Exercise directions: The full set of entries below should be transcribed exactly.

(Stored items)
== Segment start ==
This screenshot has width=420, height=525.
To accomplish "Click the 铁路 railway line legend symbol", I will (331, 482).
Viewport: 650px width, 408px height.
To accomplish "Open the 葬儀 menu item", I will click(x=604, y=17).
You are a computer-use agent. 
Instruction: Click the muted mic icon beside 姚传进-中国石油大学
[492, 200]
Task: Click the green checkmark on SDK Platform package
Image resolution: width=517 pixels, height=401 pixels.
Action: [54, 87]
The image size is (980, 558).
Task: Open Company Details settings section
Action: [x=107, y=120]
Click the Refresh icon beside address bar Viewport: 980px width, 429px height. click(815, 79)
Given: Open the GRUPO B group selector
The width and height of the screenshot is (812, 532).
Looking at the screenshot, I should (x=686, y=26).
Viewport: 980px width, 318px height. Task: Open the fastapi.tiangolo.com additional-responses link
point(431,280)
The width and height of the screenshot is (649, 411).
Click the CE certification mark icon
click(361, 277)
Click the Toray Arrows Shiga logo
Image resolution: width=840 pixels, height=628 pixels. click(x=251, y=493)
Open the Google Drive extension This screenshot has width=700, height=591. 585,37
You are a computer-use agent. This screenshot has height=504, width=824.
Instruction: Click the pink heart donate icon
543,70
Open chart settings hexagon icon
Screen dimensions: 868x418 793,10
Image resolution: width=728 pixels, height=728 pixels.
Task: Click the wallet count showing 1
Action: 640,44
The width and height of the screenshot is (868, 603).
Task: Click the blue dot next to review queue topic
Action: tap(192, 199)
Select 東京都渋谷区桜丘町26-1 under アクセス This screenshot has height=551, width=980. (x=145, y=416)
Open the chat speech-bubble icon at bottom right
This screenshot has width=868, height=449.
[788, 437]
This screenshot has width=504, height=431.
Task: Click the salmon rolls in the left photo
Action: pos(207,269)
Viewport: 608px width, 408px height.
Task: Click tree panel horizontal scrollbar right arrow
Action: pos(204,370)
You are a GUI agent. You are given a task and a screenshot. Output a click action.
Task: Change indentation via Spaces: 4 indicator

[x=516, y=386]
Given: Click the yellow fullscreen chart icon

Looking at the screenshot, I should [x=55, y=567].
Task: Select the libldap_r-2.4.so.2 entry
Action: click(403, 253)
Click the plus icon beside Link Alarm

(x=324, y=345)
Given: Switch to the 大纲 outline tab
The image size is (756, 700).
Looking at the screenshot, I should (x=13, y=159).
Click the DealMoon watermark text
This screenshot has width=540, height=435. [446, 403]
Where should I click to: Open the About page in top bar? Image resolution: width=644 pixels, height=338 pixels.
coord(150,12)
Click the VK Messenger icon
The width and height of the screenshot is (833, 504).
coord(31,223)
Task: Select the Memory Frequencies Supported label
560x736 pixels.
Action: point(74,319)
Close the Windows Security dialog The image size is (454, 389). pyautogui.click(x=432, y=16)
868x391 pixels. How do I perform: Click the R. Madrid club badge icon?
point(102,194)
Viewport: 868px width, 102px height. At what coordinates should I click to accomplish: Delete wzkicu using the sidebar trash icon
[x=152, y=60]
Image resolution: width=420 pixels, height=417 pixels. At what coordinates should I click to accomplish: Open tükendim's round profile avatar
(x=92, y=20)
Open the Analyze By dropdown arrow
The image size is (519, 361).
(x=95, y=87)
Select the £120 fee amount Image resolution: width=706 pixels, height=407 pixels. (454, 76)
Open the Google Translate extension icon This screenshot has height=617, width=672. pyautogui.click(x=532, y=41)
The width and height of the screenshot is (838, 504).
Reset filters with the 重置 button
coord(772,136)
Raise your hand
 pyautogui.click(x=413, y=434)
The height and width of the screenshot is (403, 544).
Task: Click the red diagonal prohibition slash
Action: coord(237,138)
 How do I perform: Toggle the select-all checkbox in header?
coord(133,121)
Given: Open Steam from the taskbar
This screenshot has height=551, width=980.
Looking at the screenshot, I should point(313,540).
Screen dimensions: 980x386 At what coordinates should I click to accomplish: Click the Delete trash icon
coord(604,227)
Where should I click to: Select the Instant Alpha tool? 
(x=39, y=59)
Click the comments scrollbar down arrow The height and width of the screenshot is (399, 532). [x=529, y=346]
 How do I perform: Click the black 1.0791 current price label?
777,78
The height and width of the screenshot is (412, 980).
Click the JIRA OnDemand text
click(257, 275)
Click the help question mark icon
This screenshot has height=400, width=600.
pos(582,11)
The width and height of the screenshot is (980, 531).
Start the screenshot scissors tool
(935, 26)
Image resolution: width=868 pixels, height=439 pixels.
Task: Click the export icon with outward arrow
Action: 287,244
== Segment end ==
Your solution:
This screenshot has width=420, height=525.
To accomplish "Click the 铁路 railway line legend symbol", I will (331, 482).
Viewport: 650px width, 408px height.
To accomplish "Open the 葬儀 menu item", I will click(x=604, y=17).
You are a computer-use agent. 
Instruction: Click the muted mic icon beside 姚传进-中国石油大学
[492, 200]
Task: Click the green checkmark on SDK Platform package
Image resolution: width=517 pixels, height=401 pixels.
Action: [54, 87]
The image size is (980, 558).
Task: Open Company Details settings section
Action: [x=107, y=120]
Click the Refresh icon beside address bar Viewport: 980px width, 429px height. click(815, 79)
Given: Open the GRUPO B group selector
The width and height of the screenshot is (812, 532).
Looking at the screenshot, I should (x=686, y=26).
Viewport: 980px width, 318px height. Task: Open the fastapi.tiangolo.com additional-responses link
point(431,280)
The width and height of the screenshot is (649, 411).
Click the CE certification mark icon
click(361, 277)
Click the Toray Arrows Shiga logo
Image resolution: width=840 pixels, height=628 pixels. click(x=251, y=493)
Open the Google Drive extension This screenshot has width=700, height=591. 585,37
You are a computer-use agent. This screenshot has height=504, width=824.
Instruction: Click the pink heart donate icon
543,70
Open chart settings hexagon icon
Screen dimensions: 868x418 793,10
Image resolution: width=728 pixels, height=728 pixels.
Task: Click the wallet count showing 1
Action: 640,44
The width and height of the screenshot is (868, 603).
Task: Click the blue dot next to review queue topic
Action: tap(192, 199)
Select 東京都渋谷区桜丘町26-1 under アクセス This screenshot has height=551, width=980. (x=145, y=416)
Open the chat speech-bubble icon at bottom right
This screenshot has width=868, height=449.
[788, 437]
This screenshot has width=504, height=431.
Task: Click the salmon rolls in the left photo
Action: pos(207,269)
Viewport: 608px width, 408px height.
Task: Click tree panel horizontal scrollbar right arrow
Action: pos(204,370)
You are a GUI agent. You are given a task and a screenshot. Output a click action.
Task: Change indentation via Spaces: 4 indicator

[x=516, y=386]
Given: Click the yellow fullscreen chart icon

Looking at the screenshot, I should [x=55, y=567].
Task: Select the libldap_r-2.4.so.2 entry
Action: click(403, 253)
Click the plus icon beside Link Alarm

(x=324, y=345)
Given: Switch to the 大纲 outline tab
The image size is (756, 700).
Looking at the screenshot, I should (x=13, y=159).
Click the DealMoon watermark text
This screenshot has width=540, height=435. [446, 403]
Where should I click to: Open the About page in top bar? Image resolution: width=644 pixels, height=338 pixels.
coord(150,12)
Click the VK Messenger icon
The width and height of the screenshot is (833, 504).
coord(31,223)
Task: Select the Memory Frequencies Supported label
560x736 pixels.
Action: point(74,319)
Close the Windows Security dialog The image size is (454, 389). pyautogui.click(x=432, y=16)
868x391 pixels. How do I perform: Click the R. Madrid club badge icon?
point(102,194)
Viewport: 868px width, 102px height. At what coordinates should I click to accomplish: Delete wzkicu using the sidebar trash icon
[x=152, y=60]
Image resolution: width=420 pixels, height=417 pixels. At what coordinates should I click to accomplish: Open tükendim's round profile avatar
(x=92, y=20)
Open the Analyze By dropdown arrow
The image size is (519, 361).
(x=95, y=87)
Select the £120 fee amount Image resolution: width=706 pixels, height=407 pixels. (454, 76)
Open the Google Translate extension icon This screenshot has height=617, width=672. pyautogui.click(x=532, y=41)
The width and height of the screenshot is (838, 504).
Reset filters with the 重置 button
coord(772,136)
Raise your hand
 pyautogui.click(x=413, y=434)
The height and width of the screenshot is (403, 544).
Task: Click the red diagonal prohibition slash
Action: coord(237,138)
 How do I perform: Toggle the select-all checkbox in header?
coord(133,121)
Given: Open Steam from the taskbar
This screenshot has height=551, width=980.
Looking at the screenshot, I should point(313,540).
Screen dimensions: 980x386 At what coordinates should I click to accomplish: Click the Delete trash icon
coord(604,227)
Where should I click to: Select the Instant Alpha tool? 
(x=39, y=59)
Click the comments scrollbar down arrow The height and width of the screenshot is (399, 532). [x=529, y=346]
 How do I perform: Click the black 1.0791 current price label?
777,78
The height and width of the screenshot is (412, 980).
Click the JIRA OnDemand text
click(257, 275)
Click the help question mark icon
This screenshot has height=400, width=600.
pos(582,11)
The width and height of the screenshot is (980, 531).
Start the screenshot scissors tool
(935, 26)
Image resolution: width=868 pixels, height=439 pixels.
Task: Click the export icon with outward arrow
Action: 287,244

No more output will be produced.